Reims-Präsident will Dia keine Steine in den Weg legen

Der Erstligist Stade Reims interessierte sich sofort für Dia und holte ihn nach nur einem Jahr in der vierten Liga. In der zweiten Mannschaft des Klubs hielt er sich nur wenige Spiele auf, dann folgte die Beförderung in die Erste, für die er im Oktober 2018 in der Ligue 1 debütierte.

Nach einer ersten Spielzeit, in der er oft von der Bank kam, sicherte er sich in der Saison 2019/20 auch dank seiner sieben Saisontore einen Stammplatz. Und in der aktuellen Saison ist er nun noch besser in Fahrt und wurde im Senegal zum Nationalspieler.

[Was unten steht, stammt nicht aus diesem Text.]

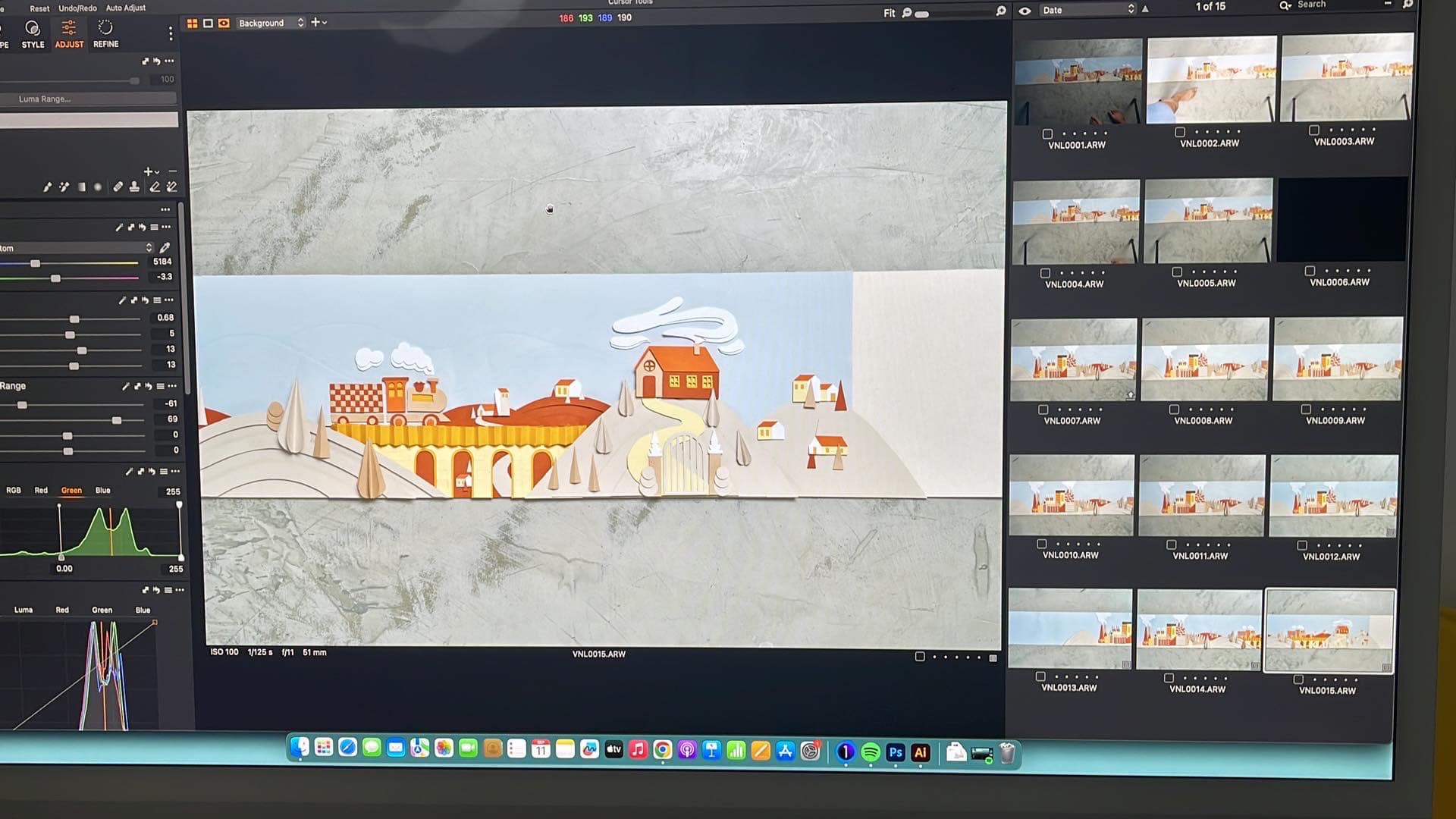This screenshot has width=1456, height=819.
Task: Open Photoshop from the dock
Action: click(x=896, y=752)
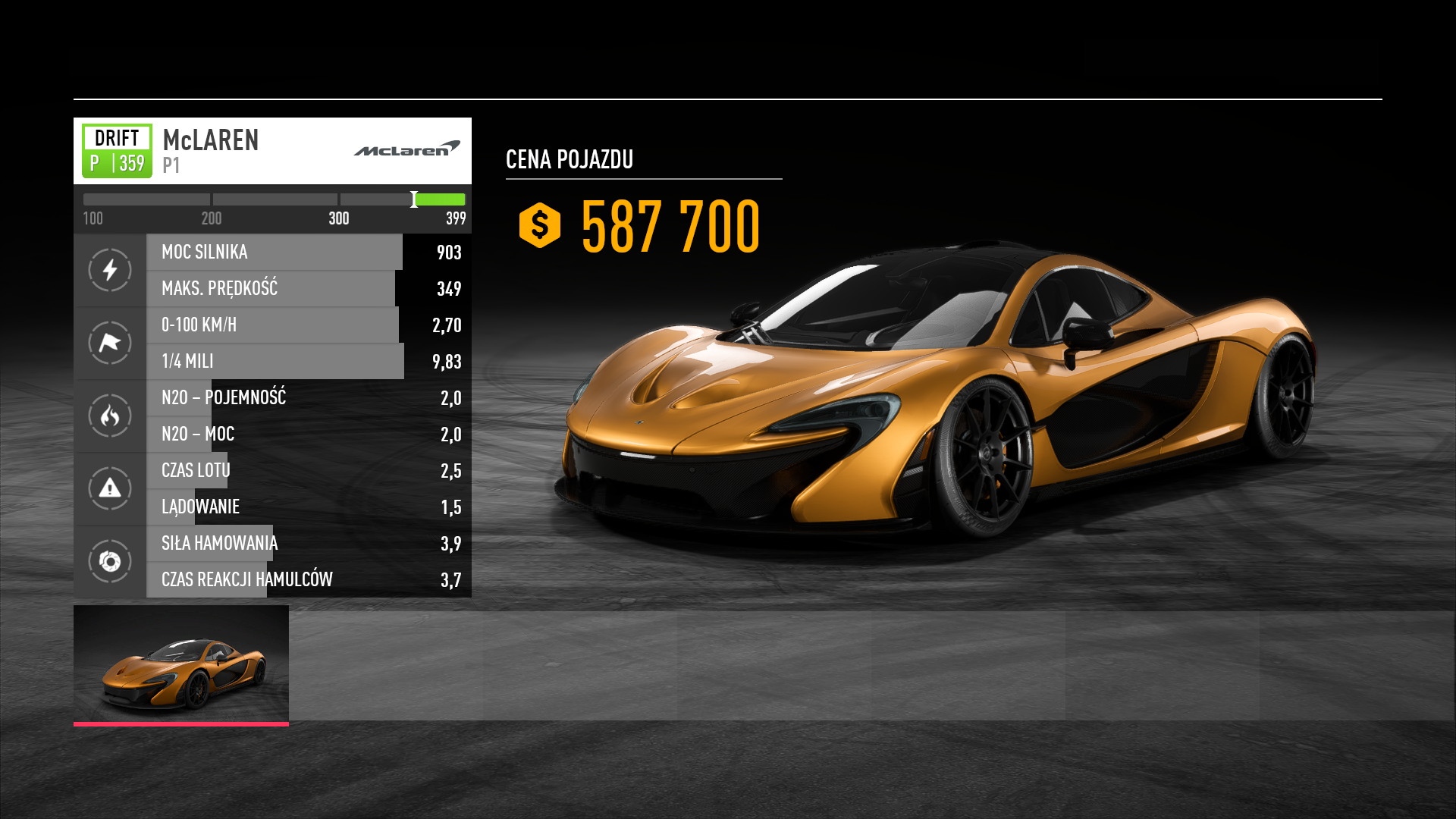This screenshot has height=819, width=1456.
Task: Click the CZAS REAKCJI HAMULCÓW row
Action: pyautogui.click(x=308, y=579)
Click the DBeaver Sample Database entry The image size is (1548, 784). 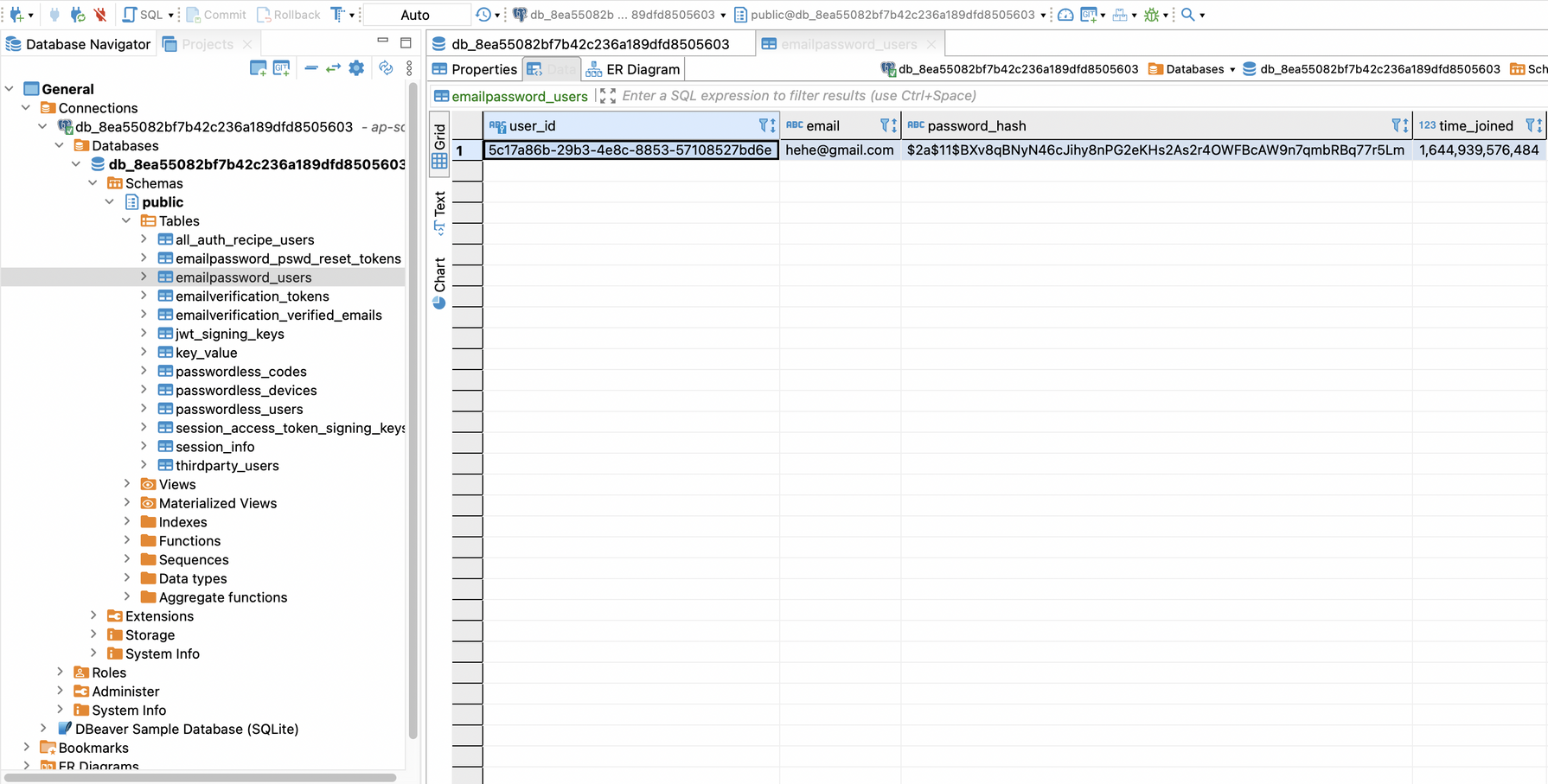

Das Ende dieses Höhenflugs? Noch nicht abzusehen. "Wenn es ein Angebot gibt, das ihm und uns gefällt, werde ich das nicht verhindern", sagte Reims-Präsident Jean-Pierre Caillot erst kürzlich bei L'Union zu einem lukrativen Weiterverkauf des Spätstarters nach dieser Saison.

Wohin es Boulaye Dia dann zieht, ist noch völlig unklar, aber genügend Interessenten dürfte es für ihn aus ganz Europa geben. Besonders dann, wenn er auch noch Torschützenkönig der Ligue 1 wird.